You need to be aware of these approaches that identity thieves use so that you can properly safeguard yourself and your personal information.

Hard drive as security breach

“As earlier indicated, your hard drive is a goldmine of sensitive information that you certainly don’t want identity thieves getting their hands on. So, if you are throwing out, giving away, or selling your hard drive, it is wise to first completely purge it of all data and to ensure the data is irrecoverable.” adds professional data recovery engineer from Advanced Data Recovery.

Simson Garfinkel carried out a recent study which indicated that a significant number of hard drives sold on eBay still contained confidential and/or sensitive data. Of the 236 hard drives he purchased, one of them turned out to have been from an old ATM – it contained more than 800 unique PIN numbers. Another drive turned out to once belong to a medical centre and it contained more than 31,000 unique credit card numbers.

This just goes to show you how sensitive the contents of your hard drive are, and the importance of going the extra mile to ensure the data it holds doesn’t end up in the wrong hands.

Is the hard drive with the 800 pin numbers in the above study a GDPR breach? Could the company be sued under the new EU GDPR? Companies need to start thinking not just about how data is stored, but how it is disposed of too.

Before getting rid of your old computer or hard drive, ensure data recovery is made impossible. If you think simply deleting files and emptying your Recycle Bin is enough, you are wrong and could find yourself in trouble over GDPR! With the right software, much of a deleted file can be recovered from a hard drive.

Data isn’t truly gone from a hard drive until it is overwritten with new information. As long as a computer’s operating system has not re-used the space where a file was deleted from, the deleted file will remain recoverable.

Having your hard drive formatted is slightly more secure than simply deleting the files, but it is still not good enough. This is because formatting doesn’t erase data. Formatting only erases the address tables which makes it difficult to locate, and therefore recover files. An expert with the right tools can still retrieve much of the data that was on the disk prior to the reformat.

The best option to clean your hard drive without destroying it would be to wipe and overwrite the disk. This can be accomplished with the help of a secure erase program such as MediaTools Wipe. Such a program will write over old data on the hard drive physically and repeatedly to ensure deleted space is reused and deleted files are irrecoverable. But, keep in mind that this process can take hours to properly complete.

100% effective way of destroying an old hard drive

Wiping and overwriting the hard drive is effective but takes time. If you lack the patience, a 100% effective way to protect your data on an old hard drive, and ensure it can never be recovered, is to destroy the hard drive.
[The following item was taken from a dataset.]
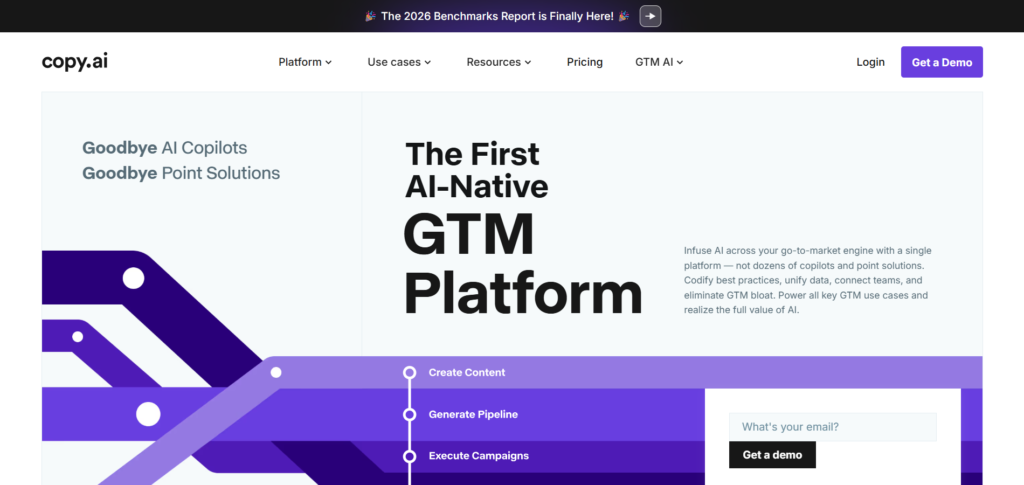Click the Login link
Screen dimensions: 1024x485
pos(870,62)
This will require that you take the hard drive out of the computer and rub a strong magnet over it. If you don’t have a magnet, simply grab a hammer and smash the hard drive to oblivion. During the destruction, be sure to pay special attention to the platter disk surface and the ports that connect the drive to a computer.

Keep in mind that physically destroying the hard drive is only a viable option if you intend to never use the hard drive again. If you do want to use or sell the hard drive, stick with the memory wipe and overwrite method.